The murderer with a capital M.
He looked up and contemplated the well-dressed man standing in front of the whiteboard. He was writing something now: several book titles with publication dates. Could these hands. . this hand (which had a plaster on the back of it, Van Veeteren noted automatically) — could these fingers that were now holding the blue marker pen and writing these letters, in a different situation and in certain circumstances wrap themselves round a woman’s neck and. .?
It seemed absurd. He had met wolves in sheep’s clothing many times during his career, but this seemed too ridiculous for words.
The private detective sighed and checked his watch: there were twenty minutes of the lecture still to go. He was longing for something to drink.
In order to give himself something to occupy his mind he took Strangler’s Honeymoon out of his briefcase and started thumbing through it. He had started looking for it in the beginning of December, and eventually received a copy from Dillman’s in London in the middle of January. He’d read it, but not thought much of it.
It was just that damned name that haunted him.
Kerran. Benjamin Kerran.
He found it difficult to associate it with that neatly dressed academic berk holding forth from his pulpit. Very difficult.
No matter what Borkmann might have had to say.

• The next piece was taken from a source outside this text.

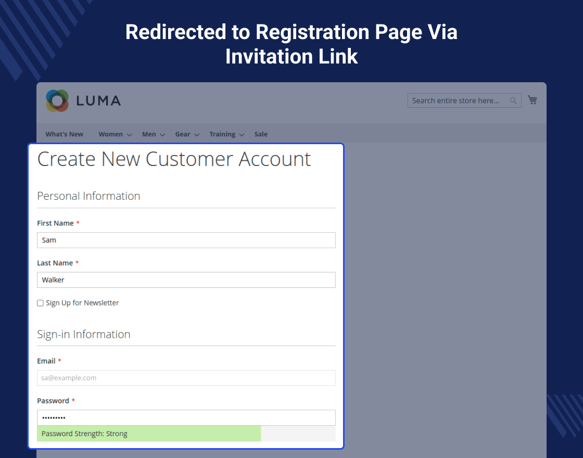Expand the Training navigation dropdown
Screen dimensions: 583x458
pyautogui.click(x=223, y=134)

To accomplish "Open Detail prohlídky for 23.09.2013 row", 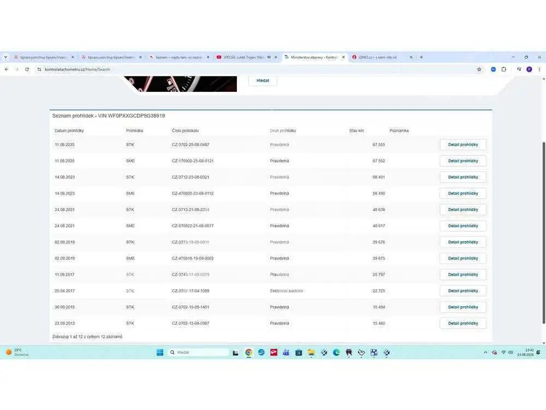I will [463, 324].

Two of the female students — a short, plump, dark-haired one and a tall, blonde girl with a ponytail — had aspects of Trollope to discuss with deFraan, and Van Veeteren had to wait for a while before he could have a private word with the professor. But the girls finished eventually — although it was clear that they would have liked to carry on rather longer, but lacked the ability. Both the intellectual capability and the feminine guile, it seemed. They thanked him excessively and at great length, put their pens and notebooks away in their rucksacks, curtseyed and sauntered out of the room. DeFraan adjusted his glasses and looked attentively and enquiringly at Van Veeteren.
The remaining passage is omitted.